Personal information
- Born: 1 March 1993 (age 33) Nepal
- Height: 5 ft 9 in (1.75 m)
- Batting: Right-handed
- Bowling: Right-arm off break
- Role: All-rounder

International information
- National side: Nepal;
- Only ODI (cap 15): 30 August 2018 v UAE
- T20I debut (cap 9): 16 March 2014 v Hong Kong
- Last T20I: 17 July 2015 v Papua New Guinea
- T20I shirt no.: 7

Domestic team information
- 2014: Vishal Warriors
- 2015: Nepal Army
- 2015: Pentagon
- 2015: Kurunegala Sports Club

Career statistics
| Competition | T20I | LA | T20 |
| Matches | 9 | 22 | 21 |
| Runs scored | 90 | 237 | 209 |
| Batting average | 10.00 | 11.85 | 11.61 |
| 100s/50s | 0/0 | 0/0 | 0/0 |
| Top score | 20 | 47 | 22 |
| Balls bowled | 141 | 777 | 249 |
| Wickets | 6 | 19 | 11 |
| Bowling average | 21.83 | 25.63 | 25.27 |
| 5 wickets in innings | 0 | 0 | 0 |
| 10 wickets in match | 0 | 0 | 0 |
| Best bowling | 3/26 | 3/18 | 3/12 |
| Catches/stumpings | 2/– | 9/– | 6/– |
- Source: CricketArchive, 29 September 2021

= Sagar Pun =

Nepalese cricketer

Sagar Pun (सागर पुन) (born 1 March 1993) is a Nepalese professional cricketer. An All-rounder, Sagar is a right-handed batsman and a right-arm off break bowler. He made his debut for Nepal against Singapore in March 2013.
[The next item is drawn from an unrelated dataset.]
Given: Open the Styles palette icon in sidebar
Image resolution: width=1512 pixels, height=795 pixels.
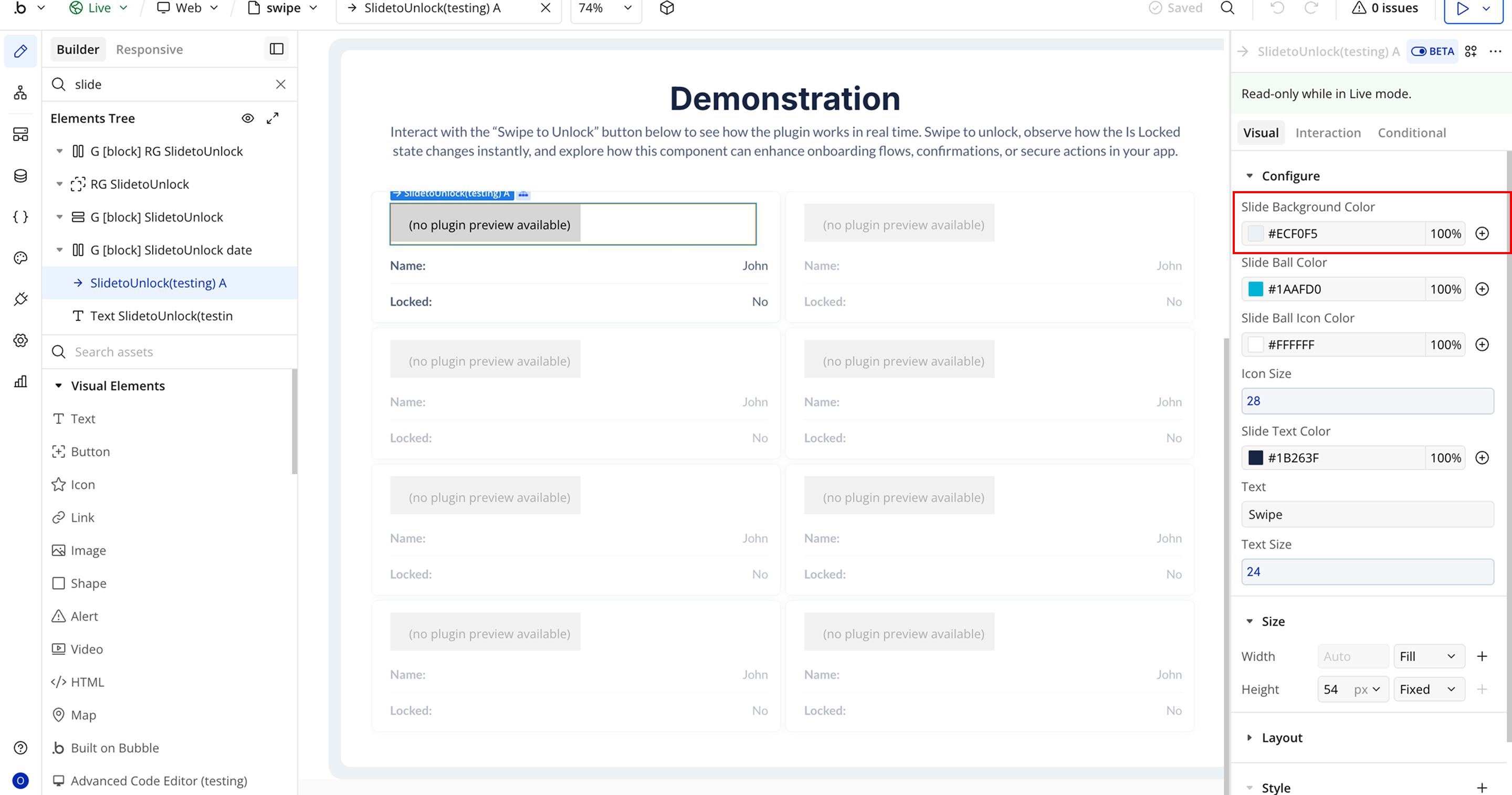Looking at the screenshot, I should tap(20, 258).
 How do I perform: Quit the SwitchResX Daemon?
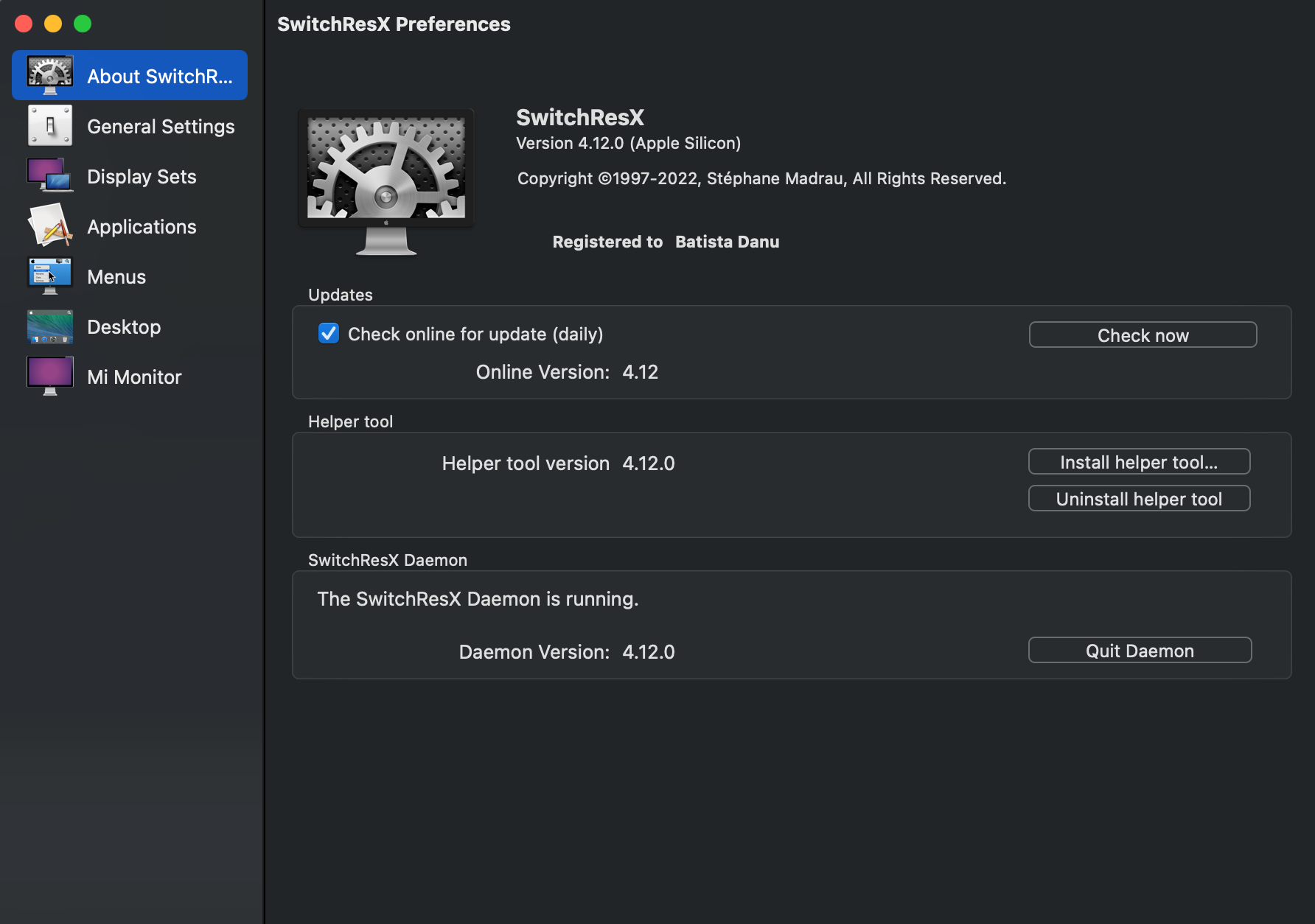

He plays for the Nepal Army Club of the National League, Vishal Warriors of the Nepal Premier League and Pentagon International College, which plays in the SPA Cup.

== Playing career ==

Sagar Pun is one of the most talented Nepali cricketers, having qualified for the national team following his consistent performance in the U-19 tournaments and national games.

Sagar made his debut in the 2013 ACC Twenty20 Cup match against Singapore – the only match he played in the event. Sagar remained in the national team system and impressed the team management enough to be picked for the 2013 ACC Emerging Teams Cup in August 2013 in Singapore.

Sagar marked a fine one-day debut with a prized scalp of Afghanistan skipper Mohammad Nabi in the Emerging Teams Cup, a tournament where he scored an unbeaten 52 against the U-23 team of India. Following his impressive performance in Singapore, Sagar cemented his place in the senior team and never looked back.

After poor results by regular opener Pradeep Airee, Sagar was promoted in the 2013 ICC World Twenty20 Qualifier in UAE. Sagar batted with a positive body language despite not converting his scores into big ones.

Sagar played a vital role in Nepal's win against Afghanistan in the 2014 ICC World Twenty20 in Bangladesh. He bowled 3 overs and conceded just 10 runs, helping Nepal to seal the 9-run victory over Afghanistan, their first victory since 2004 in any format against their old rivals.

Sagar took 7 wickets during the 2014 Asian Games at an average of 5.57. He had an exceptional economy rate of just 3.90. He scored 107 runs in the 2014 ICC World Cricket League Division Three, including a half-century against Uganda, in three innings at an average of 53.50 and picked up 8 wickets.

In February 2015, he went to Sri Lanka after being recruited by Kurunegala Sports Club to play in the Emerging Trophy Tournament, three-day cricket tournament.

In August 2018, he was named in Nepal's squad for the 2018 Asia Cup Qualifier tournament. He made his One Day International (ODI) debut for Nepal against the United Arab Emirates on 30 August 2018.